Section 11.  Informal Action by Shareholders.  Any action required
to be taken at a meeting of the shareholders, or any other action
which may be taken without a meeting of the shareholders, may be
taken without a meeting if a consent in writing, setting forth the
action so taken, shall be signed by all of the shareholders entitled
to vote with respect to the subject matter thereof.  Such consent shall
have the same force and effect as a unanimous vote of the shareholders.

                  ARTICLE III   Board of Directors

Section 1.  General Powers.  The business and affairs of the
corporation shall be managed by its Board of Directors, except as
otherwise provided by statute or the articles of incorporation.

Section 2.  Number, Tenure and Qualifications.  The number of
Directors of the corporation shall be not less than three nor more
than five, unless a lesser number is allowed by statute.  Directors
shall be elected at each annual meeting of shareholders.  Each
director shall hold office until the next annual meeting of
shareholders and thereafter until his or her successor shall have
been elected and qualified.

     Directors need not be residents of this state or shareholders of
the corporation.  Directors shall be removable in the manner provided
by statute.



Section 3.  Vacancies.  Any director may resign at any time by
giving written notice to the president or to the secretary of the
corporation.  Any vacancy occurring in the Board of Directors may
be filled by the affirmative vote of a majority of the remaining
Directors though not less than a quorum.  A director elected to fill
a vacancy shall be elected for the unexpired term of his or her
predecessor in office.  Any Directorship to be filled by the
affirmative vote of a majority of the Directors then in office or by
an election at an annual meeting or at a special meeting of
shareholders called for that purpose, and a director so chosen shall
hold office for the term specified in Section 2 above.

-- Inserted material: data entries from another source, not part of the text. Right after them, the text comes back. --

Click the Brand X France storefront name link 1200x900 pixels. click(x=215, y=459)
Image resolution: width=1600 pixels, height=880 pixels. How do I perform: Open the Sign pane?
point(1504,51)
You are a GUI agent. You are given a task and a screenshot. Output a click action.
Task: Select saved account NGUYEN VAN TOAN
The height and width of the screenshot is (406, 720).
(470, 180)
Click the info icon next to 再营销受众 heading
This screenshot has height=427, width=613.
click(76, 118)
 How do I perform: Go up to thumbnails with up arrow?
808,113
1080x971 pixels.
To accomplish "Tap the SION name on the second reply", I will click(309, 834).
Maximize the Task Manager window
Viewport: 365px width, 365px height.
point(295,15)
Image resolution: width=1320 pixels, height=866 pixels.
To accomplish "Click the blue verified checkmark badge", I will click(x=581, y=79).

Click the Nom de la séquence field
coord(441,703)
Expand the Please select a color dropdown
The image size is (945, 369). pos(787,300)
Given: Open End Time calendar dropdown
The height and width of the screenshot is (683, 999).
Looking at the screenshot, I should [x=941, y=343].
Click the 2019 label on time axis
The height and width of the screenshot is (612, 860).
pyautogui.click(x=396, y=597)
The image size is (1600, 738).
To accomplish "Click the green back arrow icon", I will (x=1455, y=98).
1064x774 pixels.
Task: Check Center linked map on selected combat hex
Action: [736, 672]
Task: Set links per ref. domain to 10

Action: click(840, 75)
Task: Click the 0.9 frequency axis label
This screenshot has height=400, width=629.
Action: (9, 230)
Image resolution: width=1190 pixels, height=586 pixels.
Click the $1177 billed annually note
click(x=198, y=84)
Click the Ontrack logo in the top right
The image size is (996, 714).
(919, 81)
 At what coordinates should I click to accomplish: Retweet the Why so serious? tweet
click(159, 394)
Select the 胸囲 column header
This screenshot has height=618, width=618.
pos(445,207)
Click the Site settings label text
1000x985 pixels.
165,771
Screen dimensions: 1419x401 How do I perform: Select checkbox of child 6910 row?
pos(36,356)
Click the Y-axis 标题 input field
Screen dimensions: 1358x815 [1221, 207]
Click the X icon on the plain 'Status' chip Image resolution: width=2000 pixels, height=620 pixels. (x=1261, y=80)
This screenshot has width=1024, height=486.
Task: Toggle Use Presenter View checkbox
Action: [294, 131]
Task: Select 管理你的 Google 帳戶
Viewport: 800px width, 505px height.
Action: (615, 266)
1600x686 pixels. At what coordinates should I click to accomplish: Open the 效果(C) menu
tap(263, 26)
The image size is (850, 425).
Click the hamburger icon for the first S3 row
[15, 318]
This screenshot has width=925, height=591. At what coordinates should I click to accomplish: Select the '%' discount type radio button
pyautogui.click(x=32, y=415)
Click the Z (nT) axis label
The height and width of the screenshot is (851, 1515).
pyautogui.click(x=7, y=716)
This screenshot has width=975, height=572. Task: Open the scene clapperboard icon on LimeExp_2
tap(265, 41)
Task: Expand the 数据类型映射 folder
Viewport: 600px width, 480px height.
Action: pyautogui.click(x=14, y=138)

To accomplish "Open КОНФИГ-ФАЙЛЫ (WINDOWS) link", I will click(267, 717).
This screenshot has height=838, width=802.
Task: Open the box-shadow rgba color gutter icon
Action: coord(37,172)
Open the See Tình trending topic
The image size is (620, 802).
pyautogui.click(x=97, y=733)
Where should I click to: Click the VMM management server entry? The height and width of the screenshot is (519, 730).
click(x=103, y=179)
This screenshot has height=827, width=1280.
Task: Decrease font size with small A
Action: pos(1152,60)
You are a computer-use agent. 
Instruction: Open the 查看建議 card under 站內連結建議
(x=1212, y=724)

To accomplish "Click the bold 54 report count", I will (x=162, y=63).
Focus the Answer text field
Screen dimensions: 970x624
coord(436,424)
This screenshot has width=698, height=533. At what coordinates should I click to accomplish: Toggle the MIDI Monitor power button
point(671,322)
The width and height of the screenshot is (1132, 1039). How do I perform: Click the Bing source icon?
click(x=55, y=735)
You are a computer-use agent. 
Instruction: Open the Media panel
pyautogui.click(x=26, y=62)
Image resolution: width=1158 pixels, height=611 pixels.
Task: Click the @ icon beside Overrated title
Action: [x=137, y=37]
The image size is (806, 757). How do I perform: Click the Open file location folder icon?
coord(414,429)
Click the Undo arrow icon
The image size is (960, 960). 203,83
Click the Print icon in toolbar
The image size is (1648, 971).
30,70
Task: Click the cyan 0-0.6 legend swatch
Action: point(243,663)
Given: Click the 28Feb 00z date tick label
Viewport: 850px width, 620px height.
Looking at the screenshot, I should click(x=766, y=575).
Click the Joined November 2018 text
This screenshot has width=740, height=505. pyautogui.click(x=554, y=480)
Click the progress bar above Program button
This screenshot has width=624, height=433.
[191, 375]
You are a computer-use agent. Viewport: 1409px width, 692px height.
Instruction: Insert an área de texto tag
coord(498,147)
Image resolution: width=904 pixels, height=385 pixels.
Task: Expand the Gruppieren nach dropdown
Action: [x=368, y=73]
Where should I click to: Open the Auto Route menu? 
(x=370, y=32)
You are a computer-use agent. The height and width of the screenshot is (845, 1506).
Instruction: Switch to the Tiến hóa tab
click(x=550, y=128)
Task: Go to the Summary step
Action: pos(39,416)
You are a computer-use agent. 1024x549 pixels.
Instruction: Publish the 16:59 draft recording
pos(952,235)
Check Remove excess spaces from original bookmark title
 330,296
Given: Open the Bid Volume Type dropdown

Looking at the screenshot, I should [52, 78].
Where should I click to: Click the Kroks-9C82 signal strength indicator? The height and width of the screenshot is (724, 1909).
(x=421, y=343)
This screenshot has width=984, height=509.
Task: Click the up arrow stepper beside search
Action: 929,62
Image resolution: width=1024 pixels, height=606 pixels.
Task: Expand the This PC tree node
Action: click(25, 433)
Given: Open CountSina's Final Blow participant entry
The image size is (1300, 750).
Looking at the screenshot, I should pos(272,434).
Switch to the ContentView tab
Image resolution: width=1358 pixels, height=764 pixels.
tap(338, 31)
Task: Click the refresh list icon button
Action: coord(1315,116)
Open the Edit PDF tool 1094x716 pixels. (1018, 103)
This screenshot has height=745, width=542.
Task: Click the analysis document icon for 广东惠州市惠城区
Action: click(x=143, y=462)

Section 4.  Regular Meetings.  A regular meeting of the Board of
Directors shall be held without other notice than this bylaw
immediately after and at the same place as the annual meeting of
shareholders.  The Board of Directors shall be held without other
notice than this bylaw immediately after and at the same place as
the annual meeting of shareholders.  The Board of Directors may
provide by resolution the time and place for the holding of
additional regular meetings without other notice than such resolution.

Section 5.  Special Meetings.  Special meetings of the Board of
Directors may be called by or at the request of the president or any
two Directors.  The person or persons authorized to call special
meetings of the Board of Directors may fix any place as the place
for holding any special meeting of the Board of Directors called by
them.

Section 6.  Notice.  Notice of any special meeting shall be given at
least seven days previous thereto by written notice delivered
personally or mailed to each director at his or her business address,
or by notice given at least two days previously by telegraph.  If
mailed, such notice shall be deemed to be delivered when deposited
in the United States mail so addressed, with postage thereon
prepaid.  If notice be given by telegram, such notice shall be
deemed to be delivered when the telegram is delivered to the
telegraph company.  Any director may waive notice of any meeting.
The attendance of a director at a meeting shall constitute a waiver
of notice of such meeting, except where a director attends a
meeting for the express purpose of objecting to the transaction of
any business because the meeting is not lawfully called or convened.
Neither the business to be transacted at, nor the purpose of, any
regular or special meeting of the Board of Directors need be
specified in the notice of waiver of notice of such meeting.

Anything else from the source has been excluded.